Restricciones de carga de R-290:

  1. Límites de carga moderados, que permiten mayores cantidades que en el área A, pero aún con cálculos de concentración máxima.
  2. Pueden oscilar entre 1,5 kg y 10 kg, en función de la ventilación, el volumen del local y la ubicación del equipo.
  3. Se permite una mayor flexibilidad para los sistemas de expansión directa bajo estrictas condiciones de seguridad y ventilación.

Área C – autorizada (acceso estrictamente restringido)

Corresponde a instalaciones industriales o comerciales donde el acceso está estrictamente restringido a personal autorizado y capacitado, con un alto nivel de control y procedimientos de seguridad rigurosos.
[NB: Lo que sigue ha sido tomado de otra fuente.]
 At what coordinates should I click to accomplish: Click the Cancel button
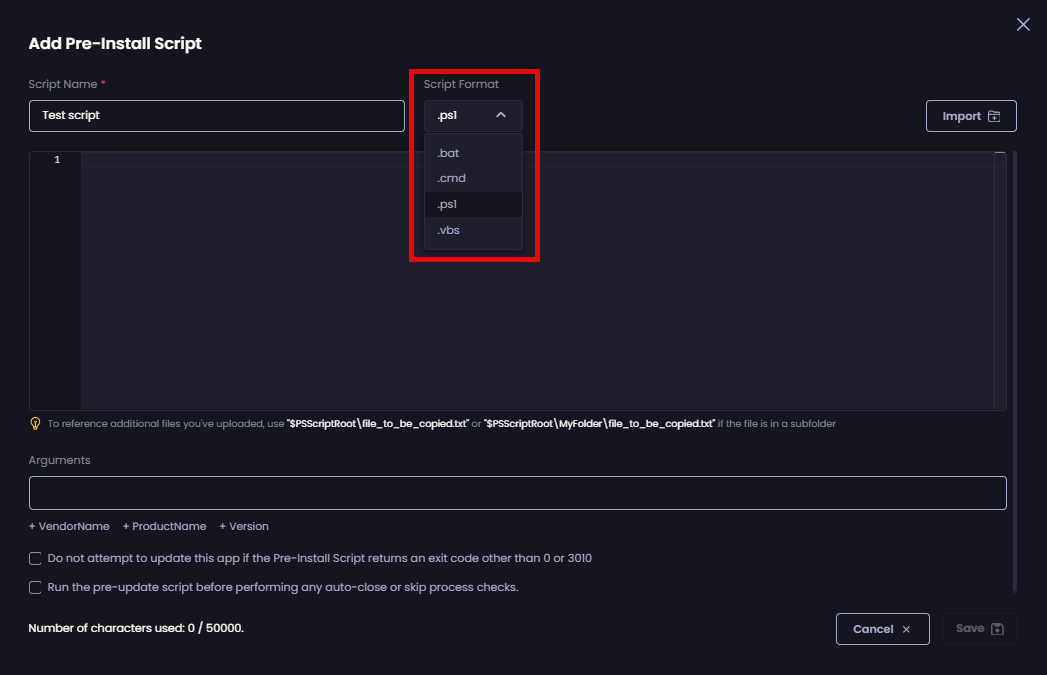click(x=882, y=629)
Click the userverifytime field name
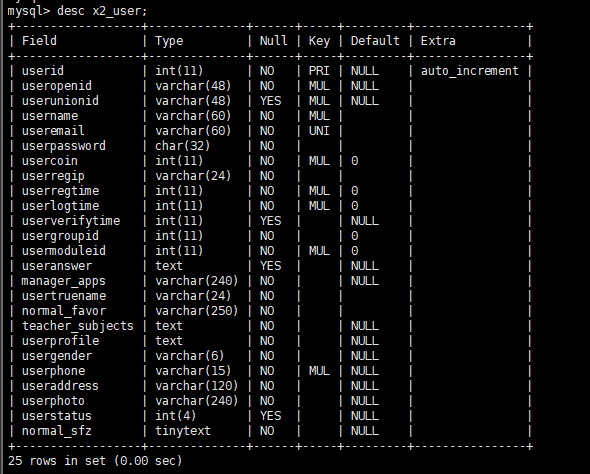 pos(71,221)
Estas áreas están diseñadas para albergar grandes sistemas de refrigeración y permiten las mayores cargas de refrigerante, siempre que se implementen medidas de seguridad y monitoreo continuo para proteger al personal y al medio ambiente.

Densidad y acceso: baja ocupación, acceso solo para personal certificado y entrenado
en protocolos de seguridad avanzados.

Ejemplos:

  • Grandes plantas de procesamiento de alimentos y bebidas (lácteos, cárnicos).
  • Almacenes frigoríficos industriales de gran volumen (cámaras de ultracongelación).
  • Instalaciones petroquímicas y químicas con procesos de refrigeración críticos.
  • Centros de distribución logística con grandes infraestructuras de frío.
  • Generación de hielo a gran escala y pistas de patinaje (sistemas de amoníaco o grandes cargas de R-290).
  • Instalaciones de investigación con requisitos específicos de temperatura.

Restricciones de carga de R-290:

  • Cargas de refrigerante significativamente mayores, a menudo sin un límite superior preestablecido por la normativa, siempre que se cumplan todas las medidas de seguridad.
  • Es común encontrar sistemas con más de 30 kilogramos de refrigerante en estas áreas.
  • La seguridad se basa en la ingeniería del sistema y el monitoreo.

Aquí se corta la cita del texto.